• Material for this exercise

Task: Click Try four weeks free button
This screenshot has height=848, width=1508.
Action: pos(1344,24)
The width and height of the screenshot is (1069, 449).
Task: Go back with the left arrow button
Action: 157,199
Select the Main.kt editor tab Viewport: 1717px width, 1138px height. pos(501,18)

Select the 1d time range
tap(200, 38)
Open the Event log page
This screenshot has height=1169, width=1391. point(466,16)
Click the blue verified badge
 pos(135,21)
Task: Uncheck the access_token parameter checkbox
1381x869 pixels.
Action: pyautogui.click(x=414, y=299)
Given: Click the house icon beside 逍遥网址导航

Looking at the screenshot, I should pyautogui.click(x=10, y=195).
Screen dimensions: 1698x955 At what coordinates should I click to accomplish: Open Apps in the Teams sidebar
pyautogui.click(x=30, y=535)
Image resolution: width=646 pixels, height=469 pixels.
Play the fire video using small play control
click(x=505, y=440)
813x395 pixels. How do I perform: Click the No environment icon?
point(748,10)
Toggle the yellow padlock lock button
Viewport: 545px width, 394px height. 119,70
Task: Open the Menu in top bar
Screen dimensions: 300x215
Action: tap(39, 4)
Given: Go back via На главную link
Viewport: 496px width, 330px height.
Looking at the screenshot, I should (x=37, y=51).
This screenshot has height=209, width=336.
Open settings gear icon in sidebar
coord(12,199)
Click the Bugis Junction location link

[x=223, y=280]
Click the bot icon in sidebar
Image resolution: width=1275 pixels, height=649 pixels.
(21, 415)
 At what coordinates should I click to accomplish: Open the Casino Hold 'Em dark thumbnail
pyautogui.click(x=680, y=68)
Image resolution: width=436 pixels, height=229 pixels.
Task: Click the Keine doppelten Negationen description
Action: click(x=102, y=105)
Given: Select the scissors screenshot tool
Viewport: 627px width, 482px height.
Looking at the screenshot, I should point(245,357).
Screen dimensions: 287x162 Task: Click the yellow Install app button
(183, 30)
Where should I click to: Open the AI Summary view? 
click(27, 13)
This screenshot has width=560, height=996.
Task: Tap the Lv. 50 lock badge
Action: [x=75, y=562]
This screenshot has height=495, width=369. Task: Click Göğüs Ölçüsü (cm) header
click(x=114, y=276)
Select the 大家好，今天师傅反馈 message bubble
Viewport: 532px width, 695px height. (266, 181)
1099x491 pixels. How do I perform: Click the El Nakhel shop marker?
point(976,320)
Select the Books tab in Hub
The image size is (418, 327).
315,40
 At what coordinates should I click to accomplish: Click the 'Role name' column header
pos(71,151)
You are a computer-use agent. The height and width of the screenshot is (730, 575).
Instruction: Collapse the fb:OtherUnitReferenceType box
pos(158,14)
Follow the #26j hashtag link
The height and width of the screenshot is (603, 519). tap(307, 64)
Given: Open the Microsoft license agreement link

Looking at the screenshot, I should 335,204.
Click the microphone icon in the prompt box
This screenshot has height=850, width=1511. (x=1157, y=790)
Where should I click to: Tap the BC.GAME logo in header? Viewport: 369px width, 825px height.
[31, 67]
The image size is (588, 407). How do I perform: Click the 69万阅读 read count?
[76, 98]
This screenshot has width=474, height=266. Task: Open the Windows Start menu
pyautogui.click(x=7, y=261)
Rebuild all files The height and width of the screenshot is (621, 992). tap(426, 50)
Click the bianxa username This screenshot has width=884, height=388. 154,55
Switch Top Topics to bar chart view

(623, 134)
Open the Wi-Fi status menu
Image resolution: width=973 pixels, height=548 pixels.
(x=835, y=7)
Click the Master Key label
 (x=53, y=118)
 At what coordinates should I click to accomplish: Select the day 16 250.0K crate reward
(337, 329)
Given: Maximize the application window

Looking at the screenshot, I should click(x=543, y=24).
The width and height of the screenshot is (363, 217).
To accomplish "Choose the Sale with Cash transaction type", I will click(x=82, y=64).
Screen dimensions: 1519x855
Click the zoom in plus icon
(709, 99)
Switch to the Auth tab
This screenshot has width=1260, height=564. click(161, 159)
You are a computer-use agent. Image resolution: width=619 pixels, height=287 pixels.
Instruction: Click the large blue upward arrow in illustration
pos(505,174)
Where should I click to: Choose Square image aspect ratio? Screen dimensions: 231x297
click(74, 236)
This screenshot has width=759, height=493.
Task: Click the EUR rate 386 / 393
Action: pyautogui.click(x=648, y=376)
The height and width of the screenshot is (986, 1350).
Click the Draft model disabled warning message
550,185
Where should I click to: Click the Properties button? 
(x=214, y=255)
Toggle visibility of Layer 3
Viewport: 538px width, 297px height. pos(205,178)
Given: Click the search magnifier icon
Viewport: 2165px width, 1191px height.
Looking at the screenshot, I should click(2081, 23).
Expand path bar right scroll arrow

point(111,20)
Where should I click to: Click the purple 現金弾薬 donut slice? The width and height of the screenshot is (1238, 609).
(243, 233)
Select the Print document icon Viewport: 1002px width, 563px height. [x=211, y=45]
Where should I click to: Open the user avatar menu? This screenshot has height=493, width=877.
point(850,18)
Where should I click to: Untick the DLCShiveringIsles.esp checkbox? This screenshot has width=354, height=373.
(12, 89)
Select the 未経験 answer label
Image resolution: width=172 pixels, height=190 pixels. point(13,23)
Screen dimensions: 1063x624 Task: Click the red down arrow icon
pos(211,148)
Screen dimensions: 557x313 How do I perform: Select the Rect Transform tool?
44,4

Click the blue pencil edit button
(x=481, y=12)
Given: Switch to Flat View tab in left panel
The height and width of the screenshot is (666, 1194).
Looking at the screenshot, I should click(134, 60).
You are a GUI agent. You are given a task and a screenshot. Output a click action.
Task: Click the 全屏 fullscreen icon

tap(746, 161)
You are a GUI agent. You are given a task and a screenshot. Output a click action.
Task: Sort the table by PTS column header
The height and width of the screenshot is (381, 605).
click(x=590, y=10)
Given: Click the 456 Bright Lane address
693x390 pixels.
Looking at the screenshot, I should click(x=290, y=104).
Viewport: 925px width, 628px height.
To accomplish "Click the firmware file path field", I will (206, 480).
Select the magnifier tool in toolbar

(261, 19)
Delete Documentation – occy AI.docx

• What you are asked to do
Reproduce all of the records above, line for line, with no changes.

• Finished exercise
Task: Click Try four weeks free button
This screenshot has height=848, width=1508.
Action: pos(1344,24)
The width and height of the screenshot is (1069, 449).
Task: Go back with the left arrow button
Action: 157,199
Select the Main.kt editor tab Viewport: 1717px width, 1138px height. pos(501,18)

Select the 1d time range
tap(200, 38)
Open the Event log page
This screenshot has height=1169, width=1391. point(466,16)
Click the blue verified badge
 pos(135,21)
Task: Uncheck the access_token parameter checkbox
1381x869 pixels.
Action: pyautogui.click(x=414, y=299)
Given: Click the house icon beside 逍遥网址导航

Looking at the screenshot, I should pyautogui.click(x=10, y=195).
Screen dimensions: 1698x955 At what coordinates should I click to accomplish: Open Apps in the Teams sidebar
pyautogui.click(x=30, y=535)
Image resolution: width=646 pixels, height=469 pixels.
Play the fire video using small play control
click(x=505, y=440)
813x395 pixels. How do I perform: Click the No environment icon?
point(748,10)
Toggle the yellow padlock lock button
Viewport: 545px width, 394px height. 119,70
Task: Open the Menu in top bar
Screen dimensions: 300x215
Action: tap(39, 4)
Given: Go back via На главную link
Viewport: 496px width, 330px height.
Looking at the screenshot, I should (x=37, y=51).
This screenshot has height=209, width=336.
Open settings gear icon in sidebar
coord(12,199)
Click the Bugis Junction location link

[x=223, y=280]
Click the bot icon in sidebar
Image resolution: width=1275 pixels, height=649 pixels.
(21, 415)
 At what coordinates should I click to accomplish: Open the Casino Hold 'Em dark thumbnail
pyautogui.click(x=680, y=68)
Image resolution: width=436 pixels, height=229 pixels.
Task: Click the Keine doppelten Negationen description
Action: click(x=102, y=105)
Given: Select the scissors screenshot tool
Viewport: 627px width, 482px height.
Looking at the screenshot, I should point(245,357).
Screen dimensions: 287x162 Task: Click the yellow Install app button
(183, 30)
Where should I click to: Open the AI Summary view? 
click(27, 13)
This screenshot has width=560, height=996.
Task: Tap the Lv. 50 lock badge
Action: [x=75, y=562]
This screenshot has height=495, width=369. Task: Click Göğüs Ölçüsü (cm) header
click(x=114, y=276)
Select the 大家好，今天师傅反馈 message bubble
Viewport: 532px width, 695px height. (266, 181)
1099x491 pixels. How do I perform: Click the El Nakhel shop marker?
point(976,320)
Select the Books tab in Hub
The image size is (418, 327).
315,40
 At what coordinates should I click to accomplish: Click the 'Role name' column header
pos(71,151)
You are a computer-use agent. The height and width of the screenshot is (730, 575).
Instruction: Collapse the fb:OtherUnitReferenceType box
pos(158,14)
Follow the #26j hashtag link
The height and width of the screenshot is (603, 519). tap(307, 64)
Given: Open the Microsoft license agreement link

Looking at the screenshot, I should 335,204.
Click the microphone icon in the prompt box
This screenshot has height=850, width=1511. (x=1157, y=790)
Where should I click to: Tap the BC.GAME logo in header? Viewport: 369px width, 825px height.
[31, 67]
The image size is (588, 407). How do I perform: Click the 69万阅读 read count?
[76, 98]
This screenshot has width=474, height=266. Task: Open the Windows Start menu
pyautogui.click(x=7, y=261)
Rebuild all files The height and width of the screenshot is (621, 992). tap(426, 50)
Click the bianxa username This screenshot has width=884, height=388. 154,55
Switch Top Topics to bar chart view

(623, 134)
Open the Wi-Fi status menu
Image resolution: width=973 pixels, height=548 pixels.
(x=835, y=7)
Click the Master Key label
 (x=53, y=118)
 At what coordinates should I click to accomplish: Select the day 16 250.0K crate reward
(337, 329)
Given: Maximize the application window

Looking at the screenshot, I should click(x=543, y=24).
The width and height of the screenshot is (363, 217).
To accomplish "Choose the Sale with Cash transaction type", I will click(x=82, y=64).
Screen dimensions: 1519x855
Click the zoom in plus icon
(709, 99)
Switch to the Auth tab
This screenshot has width=1260, height=564. click(161, 159)
You are a computer-use agent. Image resolution: width=619 pixels, height=287 pixels.
Instruction: Click the large blue upward arrow in illustration
pos(505,174)
Where should I click to: Choose Square image aspect ratio? Screen dimensions: 231x297
click(74, 236)
This screenshot has width=759, height=493.
Task: Click the EUR rate 386 / 393
Action: pyautogui.click(x=648, y=376)
The height and width of the screenshot is (986, 1350).
Click the Draft model disabled warning message
550,185
Where should I click to: Click the Properties button? 
(x=214, y=255)
Toggle visibility of Layer 3
Viewport: 538px width, 297px height. pos(205,178)
Given: Click the search magnifier icon
Viewport: 2165px width, 1191px height.
Looking at the screenshot, I should click(2081, 23).
Expand path bar right scroll arrow

point(111,20)
Where should I click to: Click the purple 現金弾薬 donut slice? The width and height of the screenshot is (1238, 609).
(243, 233)
Select the Print document icon Viewport: 1002px width, 563px height. [x=211, y=45]
Where should I click to: Open the user avatar menu? This screenshot has height=493, width=877.
point(850,18)
Where should I click to: Untick the DLCShiveringIsles.esp checkbox? This screenshot has width=354, height=373.
(12, 89)
Select the 未経験 answer label
Image resolution: width=172 pixels, height=190 pixels. point(13,23)
Screen dimensions: 1063x624 Task: Click the red down arrow icon
pos(211,148)
Screen dimensions: 557x313 How do I perform: Select the Rect Transform tool?
44,4

Click the blue pencil edit button
(x=481, y=12)
Given: Switch to Flat View tab in left panel
The height and width of the screenshot is (666, 1194).
Looking at the screenshot, I should click(134, 60).
You are a GUI agent. You are given a task and a screenshot. Output a click action.
Task: Click the 全屏 fullscreen icon

tap(746, 161)
You are a GUI agent. You are given a task and a screenshot. Output a click action.
Task: Sort the table by PTS column header
The height and width of the screenshot is (381, 605).
click(x=590, y=10)
Given: Click the 456 Bright Lane address
693x390 pixels.
Looking at the screenshot, I should click(x=290, y=104).
Viewport: 925px width, 628px height.
To accomplish "Click the firmware file path field", I will (206, 480).
Select the magnifier tool in toolbar

(261, 19)
Delete Documentation – occy AI.docx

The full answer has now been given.